Extracted entries.
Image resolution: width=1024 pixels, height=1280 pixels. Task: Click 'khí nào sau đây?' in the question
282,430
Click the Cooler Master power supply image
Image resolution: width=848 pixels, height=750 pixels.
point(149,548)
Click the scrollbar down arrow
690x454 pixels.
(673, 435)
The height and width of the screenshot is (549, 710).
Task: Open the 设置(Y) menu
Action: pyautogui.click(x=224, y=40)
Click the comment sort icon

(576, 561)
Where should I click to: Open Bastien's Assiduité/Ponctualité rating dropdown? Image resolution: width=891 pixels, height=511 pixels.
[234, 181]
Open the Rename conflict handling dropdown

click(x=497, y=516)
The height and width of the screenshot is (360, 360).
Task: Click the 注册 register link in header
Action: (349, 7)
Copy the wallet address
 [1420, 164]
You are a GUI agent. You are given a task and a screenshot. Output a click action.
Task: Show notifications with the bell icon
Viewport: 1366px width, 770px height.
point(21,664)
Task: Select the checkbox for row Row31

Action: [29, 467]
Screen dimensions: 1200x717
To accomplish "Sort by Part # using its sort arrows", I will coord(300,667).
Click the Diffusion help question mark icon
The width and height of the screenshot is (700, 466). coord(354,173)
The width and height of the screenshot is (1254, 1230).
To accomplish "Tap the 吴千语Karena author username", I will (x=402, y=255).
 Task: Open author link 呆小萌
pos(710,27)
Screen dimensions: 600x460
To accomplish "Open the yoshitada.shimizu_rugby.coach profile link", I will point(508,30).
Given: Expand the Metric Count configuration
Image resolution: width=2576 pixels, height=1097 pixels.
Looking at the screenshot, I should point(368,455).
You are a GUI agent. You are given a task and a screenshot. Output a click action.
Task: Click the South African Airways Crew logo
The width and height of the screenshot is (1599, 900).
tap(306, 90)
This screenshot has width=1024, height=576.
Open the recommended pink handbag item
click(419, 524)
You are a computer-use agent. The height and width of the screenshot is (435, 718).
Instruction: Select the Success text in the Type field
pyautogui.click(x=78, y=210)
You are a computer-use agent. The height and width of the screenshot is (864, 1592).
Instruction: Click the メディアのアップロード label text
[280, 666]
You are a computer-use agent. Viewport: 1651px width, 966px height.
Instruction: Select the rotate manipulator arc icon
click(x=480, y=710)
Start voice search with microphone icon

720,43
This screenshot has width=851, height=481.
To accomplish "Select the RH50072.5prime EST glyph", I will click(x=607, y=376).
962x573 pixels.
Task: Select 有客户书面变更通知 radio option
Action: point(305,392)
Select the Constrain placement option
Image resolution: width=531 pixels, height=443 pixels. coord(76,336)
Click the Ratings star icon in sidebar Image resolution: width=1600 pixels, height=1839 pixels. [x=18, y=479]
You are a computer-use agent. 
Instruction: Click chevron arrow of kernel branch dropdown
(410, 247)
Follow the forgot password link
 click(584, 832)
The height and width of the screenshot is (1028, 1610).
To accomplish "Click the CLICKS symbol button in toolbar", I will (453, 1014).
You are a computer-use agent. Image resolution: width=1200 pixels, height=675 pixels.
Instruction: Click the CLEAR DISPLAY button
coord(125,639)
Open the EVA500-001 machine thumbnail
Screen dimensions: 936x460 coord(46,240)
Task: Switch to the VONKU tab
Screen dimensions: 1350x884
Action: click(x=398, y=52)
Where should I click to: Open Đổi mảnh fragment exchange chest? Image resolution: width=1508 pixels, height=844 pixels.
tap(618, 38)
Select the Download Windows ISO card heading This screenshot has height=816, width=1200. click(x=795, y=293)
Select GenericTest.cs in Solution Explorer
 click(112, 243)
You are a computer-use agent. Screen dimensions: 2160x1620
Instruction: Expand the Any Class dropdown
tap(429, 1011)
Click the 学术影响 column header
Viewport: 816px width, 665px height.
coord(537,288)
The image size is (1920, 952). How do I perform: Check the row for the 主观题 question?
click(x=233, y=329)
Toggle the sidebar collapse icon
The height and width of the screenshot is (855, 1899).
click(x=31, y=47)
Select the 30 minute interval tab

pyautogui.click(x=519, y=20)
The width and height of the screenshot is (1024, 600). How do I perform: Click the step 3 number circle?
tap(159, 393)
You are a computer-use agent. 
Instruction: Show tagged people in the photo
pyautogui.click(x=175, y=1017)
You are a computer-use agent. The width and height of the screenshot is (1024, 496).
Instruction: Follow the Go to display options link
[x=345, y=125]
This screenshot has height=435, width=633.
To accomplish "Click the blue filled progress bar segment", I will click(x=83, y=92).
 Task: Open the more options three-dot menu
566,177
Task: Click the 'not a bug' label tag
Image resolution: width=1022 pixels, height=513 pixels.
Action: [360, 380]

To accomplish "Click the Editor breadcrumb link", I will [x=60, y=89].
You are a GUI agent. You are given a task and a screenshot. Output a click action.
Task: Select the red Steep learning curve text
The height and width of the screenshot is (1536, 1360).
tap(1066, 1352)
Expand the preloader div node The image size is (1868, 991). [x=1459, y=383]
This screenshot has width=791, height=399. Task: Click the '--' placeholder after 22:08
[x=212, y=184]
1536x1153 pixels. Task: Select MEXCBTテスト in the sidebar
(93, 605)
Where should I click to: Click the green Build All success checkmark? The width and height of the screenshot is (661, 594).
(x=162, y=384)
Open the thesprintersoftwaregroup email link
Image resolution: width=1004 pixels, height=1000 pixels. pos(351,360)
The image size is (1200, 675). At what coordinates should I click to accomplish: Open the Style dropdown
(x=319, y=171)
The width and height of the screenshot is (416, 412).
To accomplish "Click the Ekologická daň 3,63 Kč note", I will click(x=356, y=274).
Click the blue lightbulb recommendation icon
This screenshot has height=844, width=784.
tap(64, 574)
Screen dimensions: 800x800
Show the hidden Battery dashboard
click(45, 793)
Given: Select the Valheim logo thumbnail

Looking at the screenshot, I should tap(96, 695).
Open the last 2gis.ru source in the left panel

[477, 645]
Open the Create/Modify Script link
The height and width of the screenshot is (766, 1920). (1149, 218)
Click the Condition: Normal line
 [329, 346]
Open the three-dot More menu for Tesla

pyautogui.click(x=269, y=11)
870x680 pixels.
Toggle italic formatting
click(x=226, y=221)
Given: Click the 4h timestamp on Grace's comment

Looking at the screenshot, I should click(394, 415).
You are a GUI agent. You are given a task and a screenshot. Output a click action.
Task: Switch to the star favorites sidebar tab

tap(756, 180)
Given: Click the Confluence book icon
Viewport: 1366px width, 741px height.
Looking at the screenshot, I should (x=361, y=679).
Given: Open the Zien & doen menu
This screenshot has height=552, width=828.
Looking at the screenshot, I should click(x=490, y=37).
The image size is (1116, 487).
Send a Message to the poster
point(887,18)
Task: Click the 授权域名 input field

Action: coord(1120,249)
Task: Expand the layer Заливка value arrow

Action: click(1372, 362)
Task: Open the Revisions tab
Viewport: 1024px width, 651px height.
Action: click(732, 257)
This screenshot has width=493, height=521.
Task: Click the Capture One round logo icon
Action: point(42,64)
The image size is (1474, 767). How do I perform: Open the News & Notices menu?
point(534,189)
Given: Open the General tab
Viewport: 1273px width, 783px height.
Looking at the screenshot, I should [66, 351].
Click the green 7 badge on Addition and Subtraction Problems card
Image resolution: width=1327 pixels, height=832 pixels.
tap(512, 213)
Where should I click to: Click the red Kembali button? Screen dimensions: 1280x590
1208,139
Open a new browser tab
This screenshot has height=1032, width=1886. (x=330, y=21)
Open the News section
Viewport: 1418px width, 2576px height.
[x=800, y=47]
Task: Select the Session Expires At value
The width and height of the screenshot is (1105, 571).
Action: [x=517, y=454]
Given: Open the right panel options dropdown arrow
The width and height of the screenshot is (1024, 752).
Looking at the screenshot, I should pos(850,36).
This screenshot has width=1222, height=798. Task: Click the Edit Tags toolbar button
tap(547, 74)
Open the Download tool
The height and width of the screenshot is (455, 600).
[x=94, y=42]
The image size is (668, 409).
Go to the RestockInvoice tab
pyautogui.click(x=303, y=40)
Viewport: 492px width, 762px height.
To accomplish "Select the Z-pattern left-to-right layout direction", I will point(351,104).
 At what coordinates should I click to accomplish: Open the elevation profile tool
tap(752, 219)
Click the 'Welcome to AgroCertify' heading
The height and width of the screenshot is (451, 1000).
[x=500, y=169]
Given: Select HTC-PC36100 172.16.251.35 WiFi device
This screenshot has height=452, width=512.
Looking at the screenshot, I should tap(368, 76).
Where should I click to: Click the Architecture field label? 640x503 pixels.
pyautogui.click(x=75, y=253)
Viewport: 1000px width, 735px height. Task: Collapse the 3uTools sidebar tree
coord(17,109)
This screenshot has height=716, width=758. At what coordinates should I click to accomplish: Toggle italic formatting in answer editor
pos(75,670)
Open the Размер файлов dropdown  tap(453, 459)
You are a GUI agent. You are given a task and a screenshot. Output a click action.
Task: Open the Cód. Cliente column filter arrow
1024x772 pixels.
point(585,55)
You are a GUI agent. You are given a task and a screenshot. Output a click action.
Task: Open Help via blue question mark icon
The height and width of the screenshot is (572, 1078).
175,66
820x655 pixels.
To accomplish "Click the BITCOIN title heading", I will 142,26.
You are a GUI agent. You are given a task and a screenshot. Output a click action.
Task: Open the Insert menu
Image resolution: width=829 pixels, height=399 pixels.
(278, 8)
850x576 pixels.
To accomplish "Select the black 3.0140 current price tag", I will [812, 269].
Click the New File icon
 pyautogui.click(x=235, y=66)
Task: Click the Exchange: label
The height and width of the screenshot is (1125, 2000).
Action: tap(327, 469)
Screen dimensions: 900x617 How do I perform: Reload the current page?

What you have to do. Copy each line of the records above that carries the word "right".

Response.
Given: Open the right panel options dropdown arrow
To accomplish "Select the Z-pattern left-to-right layout direction", I will point(351,104).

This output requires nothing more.